I had a degree but no job. My boyfriend had no job and no degree. But he'd been accepted to the University of Oregon; he was 26. A veritable old man off to try his hand at education.
We'd rented a place across from the fairgrounds; in a pepto bismol pink triplex. Our landlord lived in the front unit. He was a runner. Our landlord ran and ran until his toenails turned black and peeled off his feet. I never saw the man in shoes. This barefoot man in the bright pink house also grew roses. He gave me permission to pick them. But only if I agreed to cut the stem just so. I never dared pluck a rose; I was afraid of cutting it wrong. And then the man might come for my toenails. And what would I do then?

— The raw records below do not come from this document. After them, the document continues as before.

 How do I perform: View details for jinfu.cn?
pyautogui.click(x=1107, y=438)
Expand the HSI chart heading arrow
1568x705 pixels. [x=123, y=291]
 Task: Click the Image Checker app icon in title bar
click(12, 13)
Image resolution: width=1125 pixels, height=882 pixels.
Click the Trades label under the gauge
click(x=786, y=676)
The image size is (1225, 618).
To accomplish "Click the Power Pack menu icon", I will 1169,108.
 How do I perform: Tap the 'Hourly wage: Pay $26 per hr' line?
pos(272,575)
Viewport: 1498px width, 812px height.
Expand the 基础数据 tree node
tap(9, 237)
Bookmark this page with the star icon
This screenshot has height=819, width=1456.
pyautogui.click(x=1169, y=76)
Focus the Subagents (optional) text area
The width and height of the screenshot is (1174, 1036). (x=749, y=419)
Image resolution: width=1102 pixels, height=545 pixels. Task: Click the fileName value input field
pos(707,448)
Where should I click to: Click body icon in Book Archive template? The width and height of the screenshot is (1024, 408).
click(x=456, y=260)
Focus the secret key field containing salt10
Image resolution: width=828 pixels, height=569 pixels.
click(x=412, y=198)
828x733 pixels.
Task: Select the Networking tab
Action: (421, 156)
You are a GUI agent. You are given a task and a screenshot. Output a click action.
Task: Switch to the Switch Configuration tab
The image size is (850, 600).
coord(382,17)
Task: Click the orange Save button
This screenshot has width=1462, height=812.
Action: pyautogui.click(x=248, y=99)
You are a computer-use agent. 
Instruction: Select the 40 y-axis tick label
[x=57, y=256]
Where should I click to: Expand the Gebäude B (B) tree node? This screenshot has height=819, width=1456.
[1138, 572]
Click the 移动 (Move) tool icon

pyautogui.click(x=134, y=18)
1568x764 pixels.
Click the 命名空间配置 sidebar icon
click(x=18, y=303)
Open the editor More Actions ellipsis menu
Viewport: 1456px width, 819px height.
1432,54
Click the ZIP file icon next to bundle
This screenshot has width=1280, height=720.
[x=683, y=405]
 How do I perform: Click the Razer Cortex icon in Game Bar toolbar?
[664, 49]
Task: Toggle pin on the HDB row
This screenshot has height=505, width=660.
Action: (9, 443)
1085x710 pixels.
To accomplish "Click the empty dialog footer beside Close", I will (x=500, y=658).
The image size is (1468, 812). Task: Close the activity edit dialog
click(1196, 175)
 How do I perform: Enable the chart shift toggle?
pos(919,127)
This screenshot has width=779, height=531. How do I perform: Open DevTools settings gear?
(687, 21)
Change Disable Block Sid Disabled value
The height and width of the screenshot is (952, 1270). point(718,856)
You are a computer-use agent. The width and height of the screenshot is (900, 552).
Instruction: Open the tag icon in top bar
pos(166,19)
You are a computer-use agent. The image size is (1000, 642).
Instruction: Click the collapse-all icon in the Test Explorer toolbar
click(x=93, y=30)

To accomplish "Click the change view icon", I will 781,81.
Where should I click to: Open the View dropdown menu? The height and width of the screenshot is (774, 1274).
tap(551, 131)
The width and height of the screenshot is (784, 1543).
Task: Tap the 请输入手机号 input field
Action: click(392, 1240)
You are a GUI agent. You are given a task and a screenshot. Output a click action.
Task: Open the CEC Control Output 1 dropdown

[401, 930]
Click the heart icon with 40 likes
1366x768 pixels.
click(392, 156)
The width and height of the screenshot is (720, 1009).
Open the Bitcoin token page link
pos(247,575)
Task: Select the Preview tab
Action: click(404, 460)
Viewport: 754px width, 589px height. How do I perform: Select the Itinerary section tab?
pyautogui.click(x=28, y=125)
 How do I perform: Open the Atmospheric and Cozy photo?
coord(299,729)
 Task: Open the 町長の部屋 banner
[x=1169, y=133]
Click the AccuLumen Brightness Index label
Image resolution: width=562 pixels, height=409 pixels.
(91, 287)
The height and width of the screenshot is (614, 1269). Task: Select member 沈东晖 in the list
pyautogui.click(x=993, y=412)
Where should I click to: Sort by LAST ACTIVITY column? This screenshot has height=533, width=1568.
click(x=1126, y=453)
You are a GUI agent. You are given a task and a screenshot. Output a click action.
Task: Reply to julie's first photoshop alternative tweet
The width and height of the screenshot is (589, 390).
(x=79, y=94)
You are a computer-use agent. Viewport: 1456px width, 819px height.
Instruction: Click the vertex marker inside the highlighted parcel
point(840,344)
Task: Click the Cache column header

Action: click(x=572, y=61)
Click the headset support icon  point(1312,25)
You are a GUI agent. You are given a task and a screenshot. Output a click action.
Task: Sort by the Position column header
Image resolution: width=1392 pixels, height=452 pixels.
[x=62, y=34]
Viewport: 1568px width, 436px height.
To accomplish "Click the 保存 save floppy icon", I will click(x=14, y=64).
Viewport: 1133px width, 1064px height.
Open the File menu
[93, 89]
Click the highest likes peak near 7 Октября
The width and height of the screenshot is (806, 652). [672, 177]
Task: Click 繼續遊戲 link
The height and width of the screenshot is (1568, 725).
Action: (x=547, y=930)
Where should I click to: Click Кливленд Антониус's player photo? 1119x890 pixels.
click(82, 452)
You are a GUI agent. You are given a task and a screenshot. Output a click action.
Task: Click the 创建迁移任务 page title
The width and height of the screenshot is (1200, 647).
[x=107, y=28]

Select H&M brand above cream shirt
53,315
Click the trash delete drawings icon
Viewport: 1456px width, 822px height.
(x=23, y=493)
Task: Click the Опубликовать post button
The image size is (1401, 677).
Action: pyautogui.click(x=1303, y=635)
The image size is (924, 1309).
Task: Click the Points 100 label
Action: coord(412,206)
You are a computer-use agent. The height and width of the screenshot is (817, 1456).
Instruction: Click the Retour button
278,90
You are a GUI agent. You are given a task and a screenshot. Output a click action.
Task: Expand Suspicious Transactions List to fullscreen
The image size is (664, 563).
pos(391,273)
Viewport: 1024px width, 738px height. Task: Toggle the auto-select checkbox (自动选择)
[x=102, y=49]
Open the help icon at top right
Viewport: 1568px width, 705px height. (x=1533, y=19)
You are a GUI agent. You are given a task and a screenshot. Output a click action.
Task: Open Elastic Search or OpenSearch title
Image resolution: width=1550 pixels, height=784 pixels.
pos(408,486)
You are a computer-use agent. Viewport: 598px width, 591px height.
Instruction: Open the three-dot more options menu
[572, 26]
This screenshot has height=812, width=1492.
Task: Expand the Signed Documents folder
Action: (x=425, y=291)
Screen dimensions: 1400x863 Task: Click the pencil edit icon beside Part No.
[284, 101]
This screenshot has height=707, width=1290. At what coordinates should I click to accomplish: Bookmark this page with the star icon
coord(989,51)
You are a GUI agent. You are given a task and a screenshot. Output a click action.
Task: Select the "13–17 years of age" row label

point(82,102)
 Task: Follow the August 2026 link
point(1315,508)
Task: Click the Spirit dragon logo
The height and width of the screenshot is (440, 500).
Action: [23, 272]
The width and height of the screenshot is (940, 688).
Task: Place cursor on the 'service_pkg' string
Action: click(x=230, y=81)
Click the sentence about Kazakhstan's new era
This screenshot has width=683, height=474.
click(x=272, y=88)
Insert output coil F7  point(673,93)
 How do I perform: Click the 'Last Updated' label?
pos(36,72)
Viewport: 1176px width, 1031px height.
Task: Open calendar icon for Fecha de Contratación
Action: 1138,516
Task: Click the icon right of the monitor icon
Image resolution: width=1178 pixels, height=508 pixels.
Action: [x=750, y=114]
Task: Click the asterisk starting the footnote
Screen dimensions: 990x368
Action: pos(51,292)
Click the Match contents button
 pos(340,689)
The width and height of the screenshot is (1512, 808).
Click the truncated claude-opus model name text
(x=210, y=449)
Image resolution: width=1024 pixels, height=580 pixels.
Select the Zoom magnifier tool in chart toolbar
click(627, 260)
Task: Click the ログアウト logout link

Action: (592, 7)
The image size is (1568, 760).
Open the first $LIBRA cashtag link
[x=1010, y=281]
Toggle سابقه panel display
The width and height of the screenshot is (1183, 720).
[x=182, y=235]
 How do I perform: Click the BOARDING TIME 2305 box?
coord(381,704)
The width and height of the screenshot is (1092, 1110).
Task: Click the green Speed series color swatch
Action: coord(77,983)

The fair came to town the day we moved. Every afternoon thunder storms rolled in; they arrived on cue if they'd checked their watches and consulted their schedules. I stood in the open garage petting the rabbit. The air was ripe with electricity when the storm came and the hair on the back of my neck rose to attention. And the ferris wheel. It kept going. It kept whirling around and around and around; even after being struck. This lightning. Was it a sign? And if so; was it good or bad? I was curious, yes, but not curious enough for a trip to the library (the internet had yet to fall into my pocket). So I called the lightning a sign but did not assign it a polarity. It was what it was.
My boyfriend went to school. And I worked a series of odd jobs. I wrapped candles in a candle factory. I wiped bottoms in a nursing home. And then I was hired as a veterinary assistant. My new boss was an eccentric red-haired woman named Rena. She didn't believe in electricians and wired her own house. She'd been married -- but not for long. She kept baby goats in her car. And she was a one woman veterinary show. If you'd ask me now I'd tell you she had ADHD. But I was young and didn't know about those things back then. Rena hired me on the spot without bothering to ask about my experience (I had none).
My first task was to bathe a 20 pound cat. I was allergic to cats. I'd never owned one and had no idea how to handle the yowling writhing mass in front of me. And yet somehow I survived (as did the cat). And there, in that strip mall in the rain, I was inaugurated into the world that would dominate my life for the next 20 years. The world of veterinary medicine.
Now I am a doctor (a DVM) and I have a clinic of my own. I would love to own goats but my neighbors would complain. I've filled my life with chickens and dogs and cats and, yes, a rabbit. All because I was brave enough to climb into that U-Haul and take a one-way trip. A trip to the rest of my life.